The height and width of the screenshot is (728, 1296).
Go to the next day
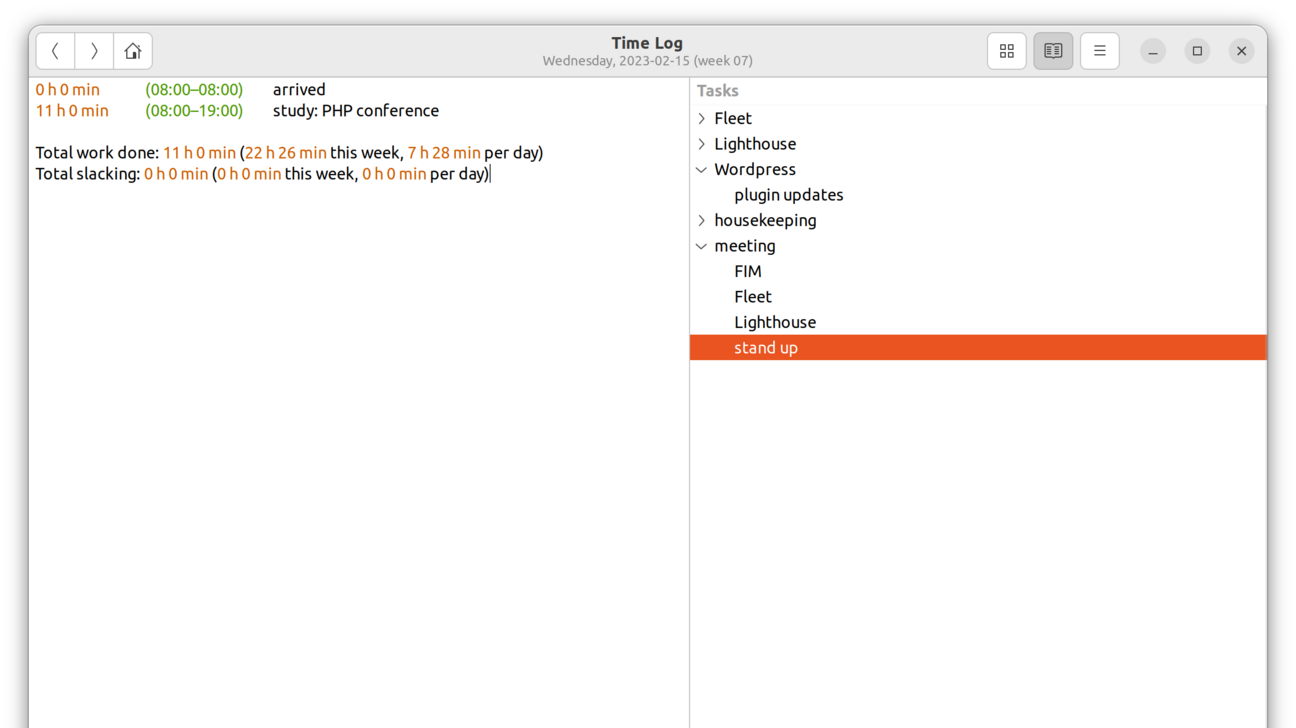click(x=94, y=51)
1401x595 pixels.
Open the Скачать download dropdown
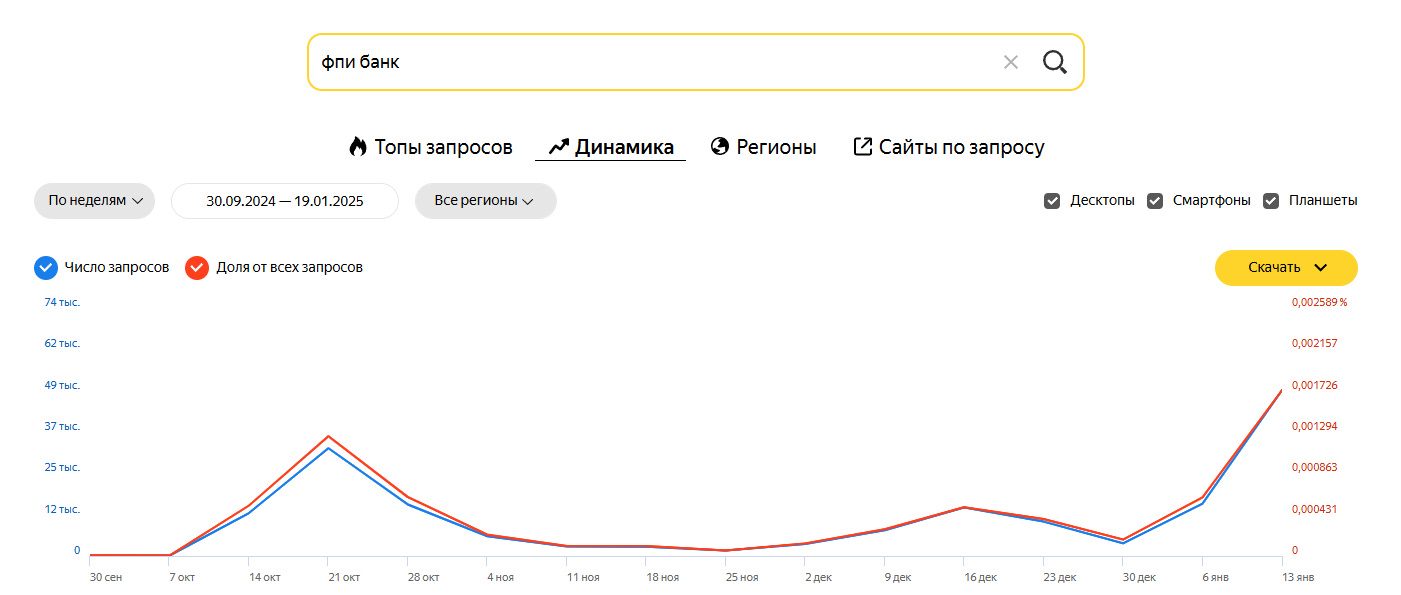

**BRIEF**
None of the pictures belong in the copy; repeat all other material exactly.

**YOUR SOLUTION**
The height and width of the screenshot is (728, 1296).
Go to the next day
click(x=94, y=51)
1401x595 pixels.
Open the Скачать download dropdown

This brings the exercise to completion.